Bangladeshi elocutionist

Samiul Islam Poluck is a Bangladeshi reciter. He is a gold medalist at Jatiyo Shikkha Shoptaho in 2001. His full name is A F M Samiul Islam. UNESCO honored his interpretation of Kazi Nazrul Islam's poem "Bidrohi" for its centennial celebration. He is featured in India's music labels like Saregama and Hisdusthan Records. He is an artist of Bangladesh Television.

==Career==
Poluck was introduced into the world of recitation at a young age. He has trained Paroma Banerjee (Shantiniketan). He did a four-year diploma course in recitation at Bangladesh Shilpakala Academy from 1998 to 2002. He is a regular artist of Bangladesh Television and Bangladesh Betar.

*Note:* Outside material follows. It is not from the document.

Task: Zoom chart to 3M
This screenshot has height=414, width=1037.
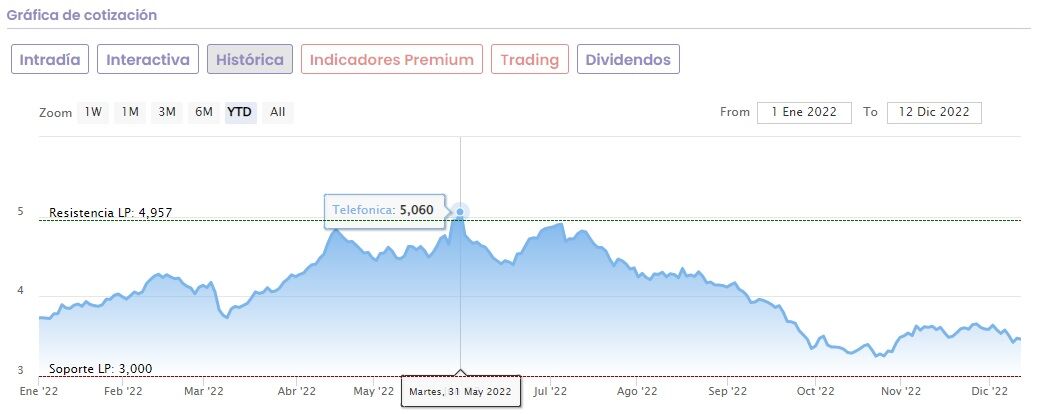Action: [x=167, y=112]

Poluck has been praised for his abilities. His solo recitation show at the Rabindra Sadan stage in Kolkata, organized by the Department of Cultural Affairs of West Bengal, showcased his exceptional talent and garnered widespread acclaim. He has collaborated with Tagore’s artists like Soumitra Chatterjee, Rezwana Choudhury Bannya, Indrani Sen, Bratati Bandyopadhyay, Shama Rahman, Srabani Sen, Shreya Guhathakurta, Adity Mohsin, Jayati Chakraborty, Iman Chakraborty, Sourendro-Soumyojit and Shwapnil Shojib.

==Discography==

| Year | Album title | Subject | Co-Artist | label | Ref. |
|---|---|---|---|---|---|
| 2017 | "Iti Rabindranath" | recitation album | solo | Hindusthan Records |  |
| 2021 | "keno chokher jole bhijiye dilem na" | Song Poetry Synthesis | Rezwana Choudhury Bannya |  |  |
| 2022 | "Mera Kuch Samaan" | Song Poetry Synthesis | priyangbada Banerjee | Saregama |  |
| 2023 | "Bidrohi- the spirit of rebel" | poetry movie | Ashna Habib Bhabna | UNESCO |  |
| 2023 | "Kabitanjali" | recitation album | solo | Saregama Bengali |  |

==Awards and honors==

Poluck has received many awards, including the Bangladesh International Fame Award (BIFA) in 2022 and 2023, Jatiyo Kobi Kazi Nazrul Islam Shammanona Smarak 2022. He also awarded with certificate of appreciation for his recitation performance by Indian High Commission, The U.S. Embassy, Dhaka.
 and Visva-Bharati University, Santiniketan. In 2024, he received the Tele Cine Award for his poetry album Kabitanjali published under the banner of Saregama.

==Books==
Poluck published a book (August 8, 2023) THIRTY THREE SUMMER.